● **Exercise description**: Rewrite the lines from the one holding "Given: Switch to icon view mode" through the last line, inclusive, putting "list view mode" in place of "icon view mode" and changing nothing else. Leave the pictures out of your answer.

● **Data extract**:

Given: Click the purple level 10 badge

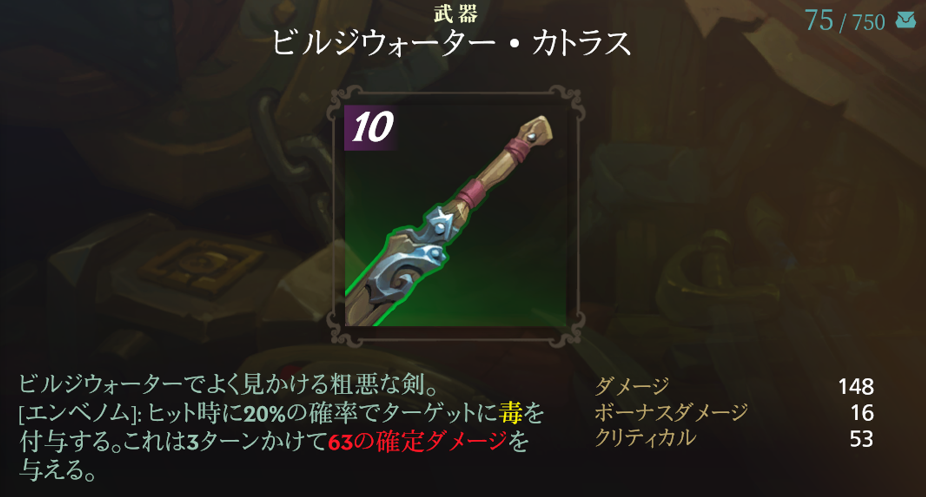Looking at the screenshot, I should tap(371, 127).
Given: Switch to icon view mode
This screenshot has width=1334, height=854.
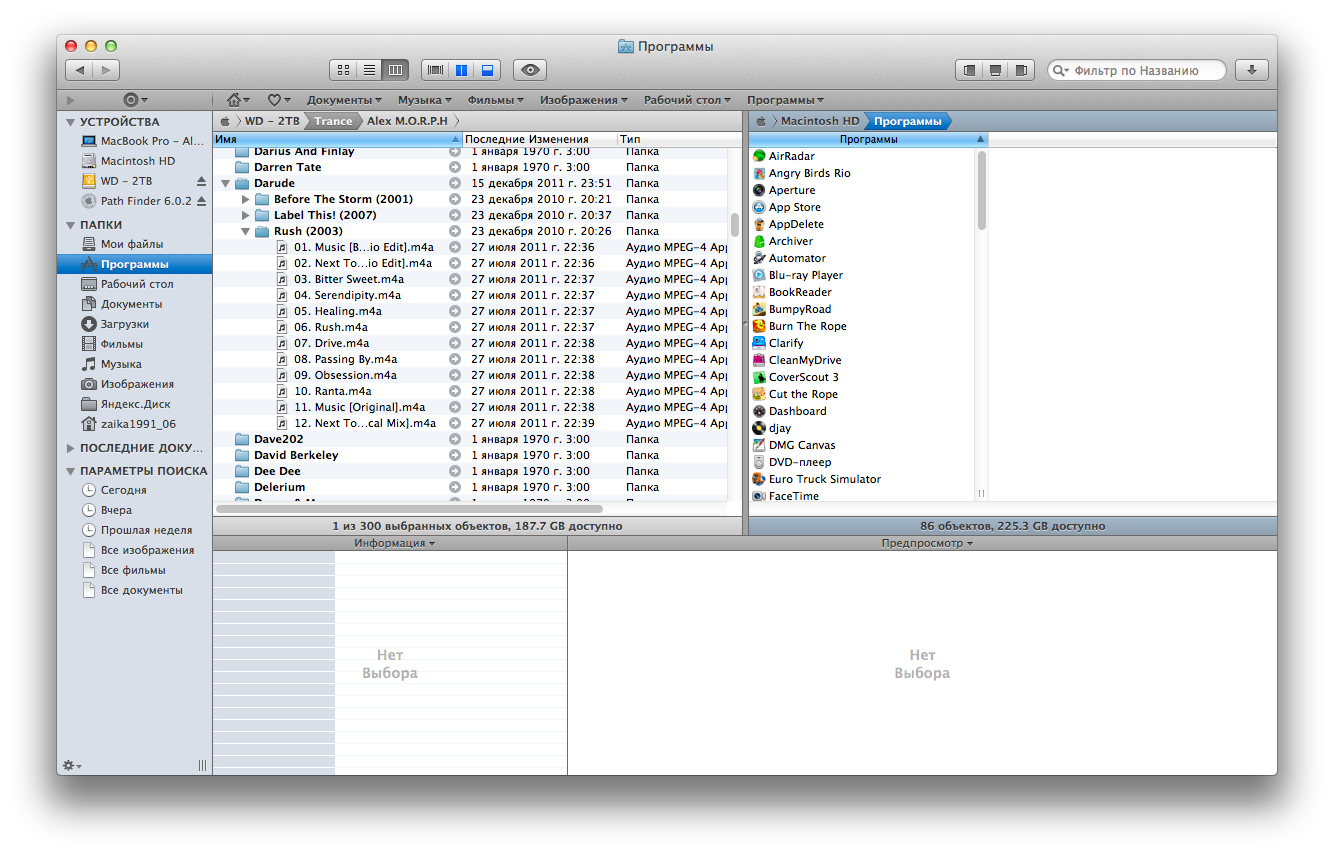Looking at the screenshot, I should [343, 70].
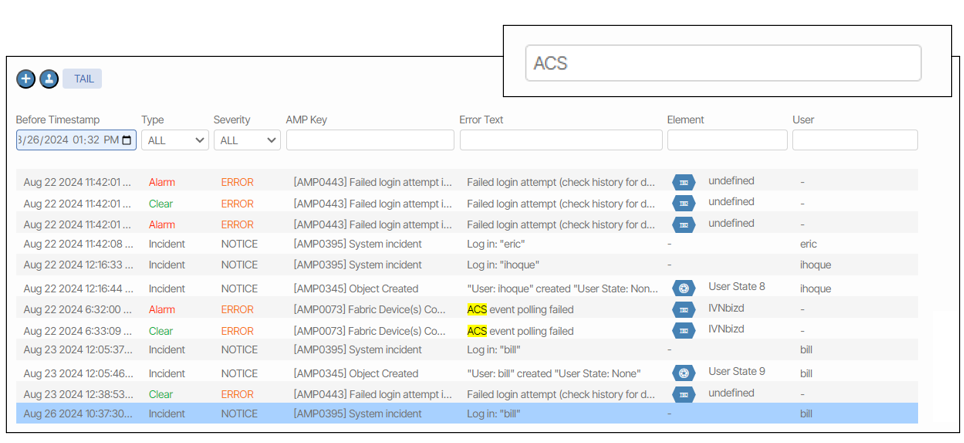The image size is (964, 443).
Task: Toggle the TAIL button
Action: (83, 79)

● **Response below**:
Given: Switch to list view mode
This screenshot has width=1334, height=854.
Looking at the screenshot, I should [343, 70].
The image size is (964, 443).
Task: Toggle the TAIL button
Action: (83, 79)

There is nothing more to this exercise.